# Data records
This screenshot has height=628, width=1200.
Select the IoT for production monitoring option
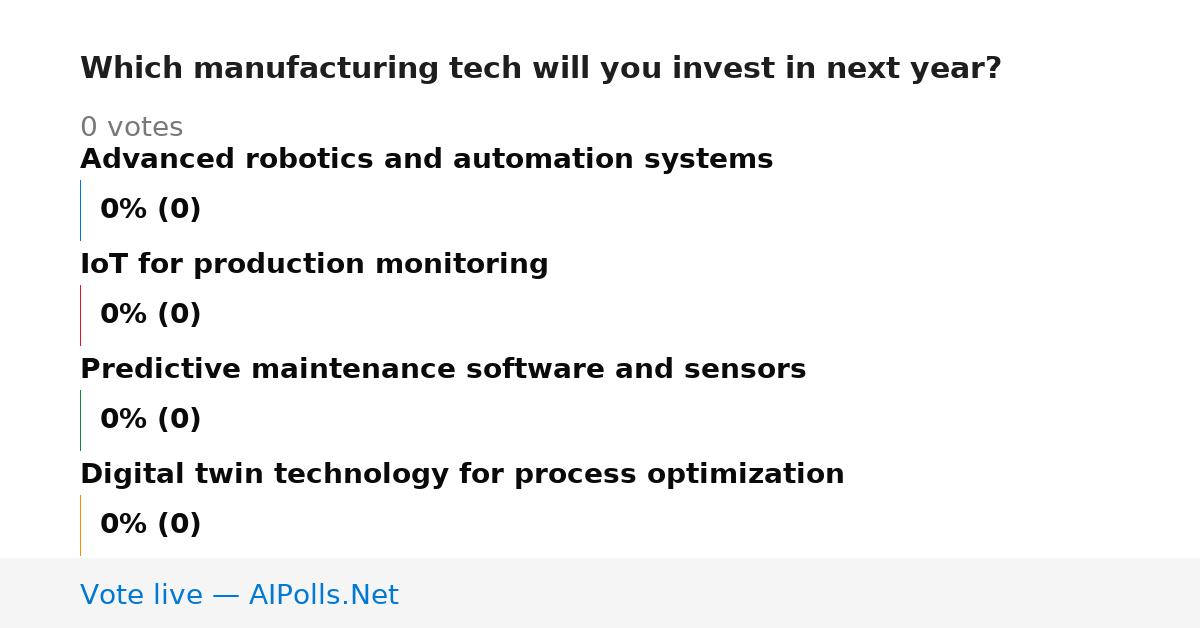314,265
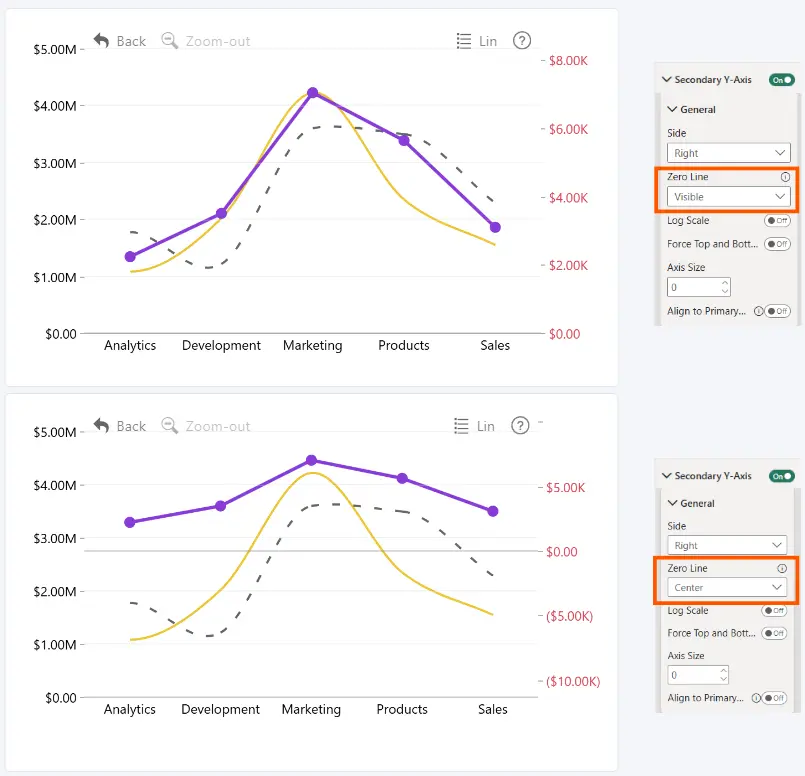Screen dimensions: 805x776
Task: Click the Axis Size input field in bottom panel
Action: pyautogui.click(x=698, y=675)
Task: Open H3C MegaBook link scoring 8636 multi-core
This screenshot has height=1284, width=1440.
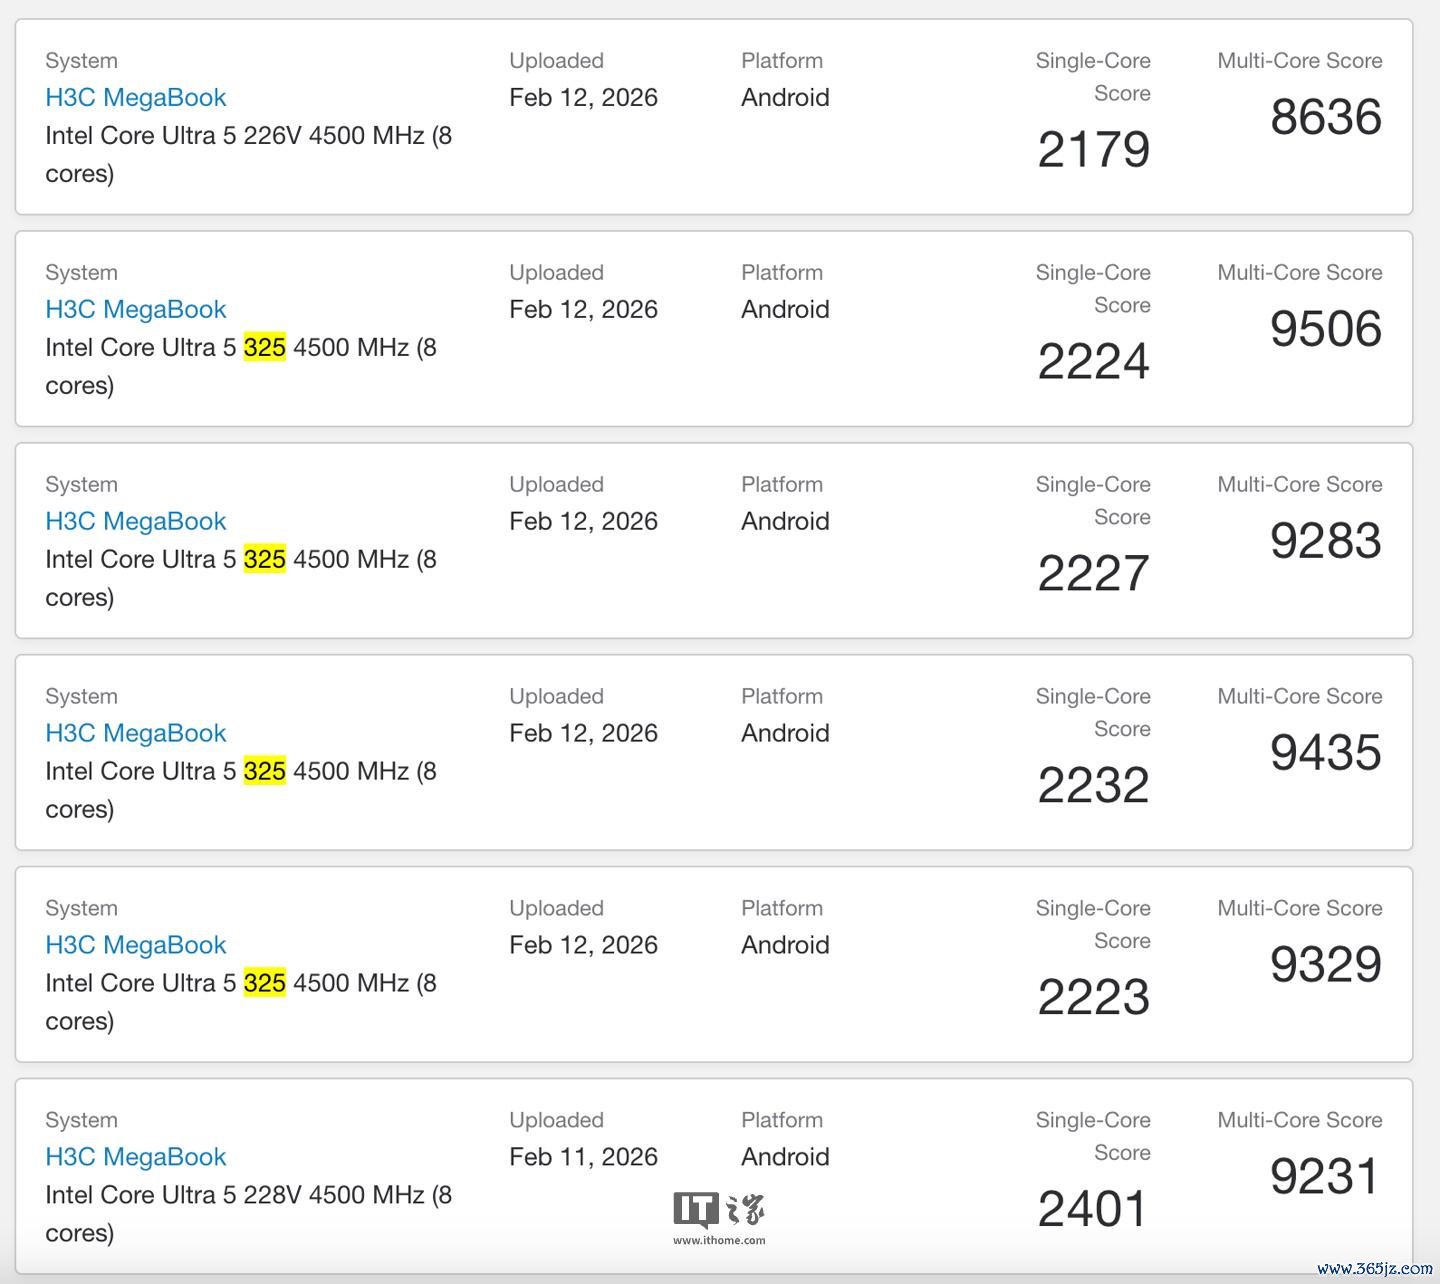Action: pyautogui.click(x=136, y=97)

# What needs to be done
If you see a picture in the listing, skip it while copying everything else exactly.

# Answer space
This screenshot has height=628, width=1200.
Select the IoT for production monitoring option
314,265
Screen dimensions: 805x776
Task: Click the Axis Size input field in bottom panel
Action: pyautogui.click(x=698, y=675)
Task: Open H3C MegaBook link scoring 8636 multi-core
This screenshot has height=1284, width=1440.
Action: pyautogui.click(x=136, y=97)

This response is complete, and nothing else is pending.